--- 記事 ---
%%
3月22日 〜突然の嵐〜
 朝オフィスに行ったら、CharlesとDarが何やら言い争っている。なんだなんだ、と思っているうちに、ミーティングが始まった。もちろん、おちょこKは蚊帳の外。ちょっと涙ぐんでいるDarがやってきて、「ストレスがたまっちゃって、もうダメなのよ」といったようなことを言っている。詳しく聞いてみると、仕事が忙しすぎて(たぶんそれに見合うペイではなくて)燃え尽きてしまった感じで、けっこう似たような原因で辞めていったスタッフも多いらしい。うーん、確かに理想だけではやっていけないよなあ。Darは今にも辞めそうな感じだったのが、しばらくパートタイムで、ということで落ち着いたらしい。彼女は前から引きのあった、もっとペイのいい職(コンピュータ関係)をみつけたそうなのだけど、その分Davidaに仕事がまわってきてしまい、今日はみんなてんてこ舞いだった。今のところは何もできないおちょこKは、Jessicaの発送作業を手伝ったりする程度が関の山。ちょっと情けない。
 午後、広告でみつけたアパートを下見に行った。ロケーションは最高。オフィスにも徒歩圏内だし、ショッピングセンターも近いし、バスも通ってるし、とりあえず車のないおちょこKには理想的。安全なエリアだし。問題は2つ。ひとつは、電話のジャックが部屋にない! 電話会社に聞いたら80$以上かかるらしい。 そこんちの人が「僕でもつけられるよ」と言ってたけど本当かなあ・・・。もうひとつは家具がいっさいないこと。せめてマットレスだけでもどっかから調達しなくっちゃ。2人のルームメイトとキッチンとバスルームをシェアすることになるので、顔合わせを申し込むが、大家さんはあんまり重要視してない様子。これって、もしここに住んだらある日突然見知らぬ人がやってくるってことだよね・・・。それもちょっと気になるなあ。ルームメイトとのアポイントメントをとりつつ、他ももう少し当たってみることにする。

3月23日 〜エクササイズ・デイ〜
 引き続き、オフィスはバタバタしている感じ。やることがない訳じゃないけど(資料を読んだり、パンフレットの翻訳をしたり)、今日はとりあえず家探しに専念。午前中、昨日見に行ったアパートの先住者と面会。近くのLoyola Collegeの女子学生でとっても感じのいい子。ただし、5月には引っ越してしまうらしい。どうしようかな、と思いつつ、近所のショッピングセンターを下見する。それにしても、チョコレートひとつ買うにもVegan用を選ぶのは難しい。(ミルクが含まれてないものは本当に少ない!)通勤路も確認したかったので、オフィスからアパートまで往復40分くらい歩く。今日は暖かくて、本当にいい陽気。リスを5匹も見かけて嬉しくなってしまった。
%%
--- 資料抜粋 ---
%%
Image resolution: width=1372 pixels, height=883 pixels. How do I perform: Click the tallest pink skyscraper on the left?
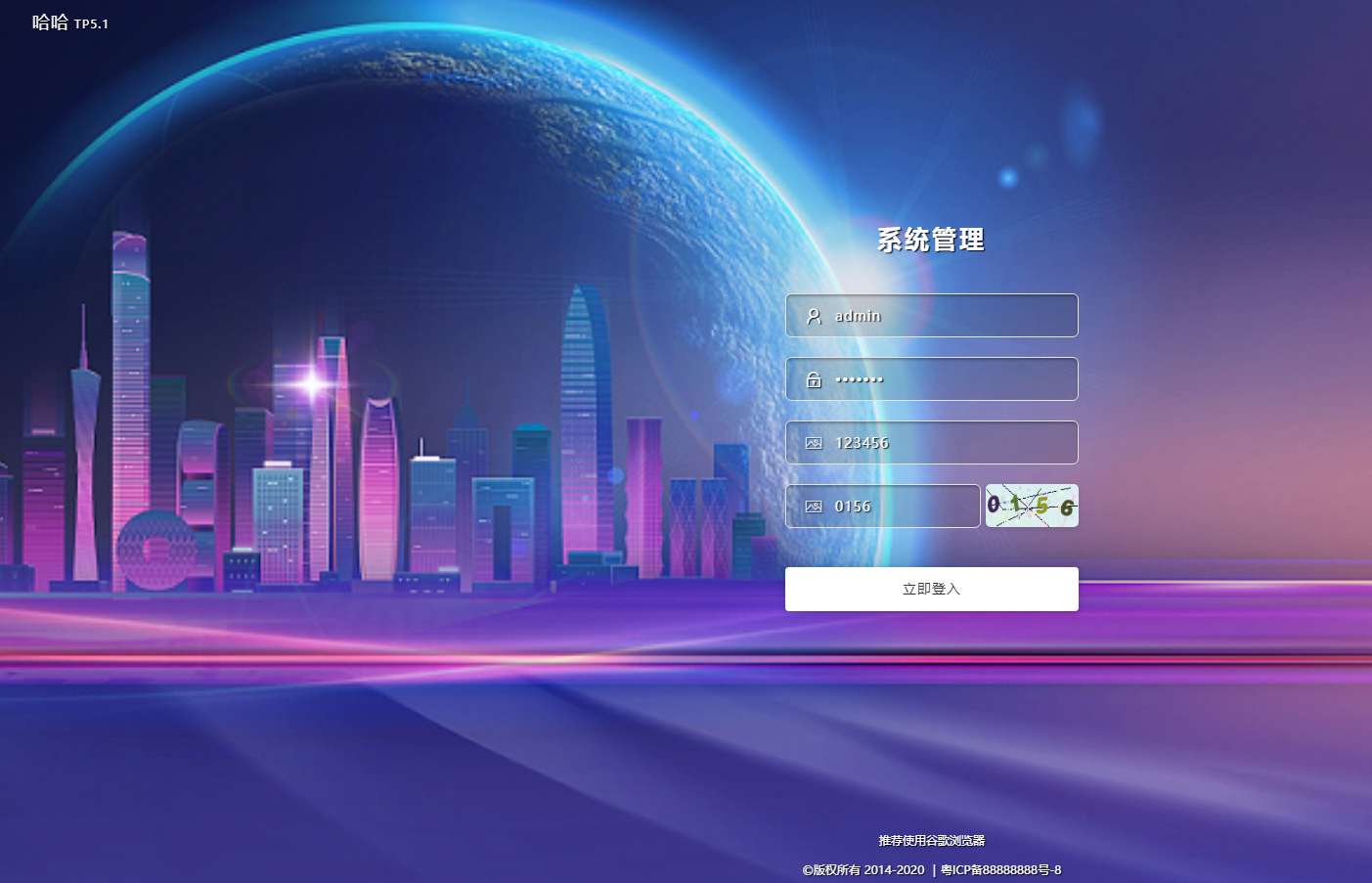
%%
--- 課題 ---
「3月22日 〜突然の嵐〜」から始めて「が関の山。ちょっと情けない。」まで続く部分を、記事から一字一句変えずに抜き出して示しなさい。 この資料は記事とは別に用意されたものです。

--- 解答 ---
3月22日 〜突然の嵐〜
 朝オフィスに行ったら、CharlesとDarが何やら言い争っている。なんだなんだ、と思っているうちに、ミーティングが始まった。もちろん、おちょこKは蚊帳の外。ちょっと涙ぐんでいるDarがやってきて、「ストレスがたまっちゃって、もうダメなのよ」といったようなことを言っている。詳しく聞いてみると、仕事が忙しすぎて(たぶんそれに見合うペイではなくて)燃え尽きてしまった感じで、けっこう似たような原因で辞めていったスタッフも多いらしい。うーん、確かに理想だけではやっていけないよなあ。Darは今にも辞めそうな感じだったのが、しばらくパートタイムで、ということで落ち着いたらしい。彼女は前から引きのあった、もっとペイのいい職(コンピュータ関係)をみつけたそうなのだけど、その分Davidaに仕事がまわってきてしまい、今日はみんなてんてこ舞いだった。今のところは何もできないおちょこKは、Jessicaの発送作業を手伝ったりする程度が関の山。ちょっと情けない。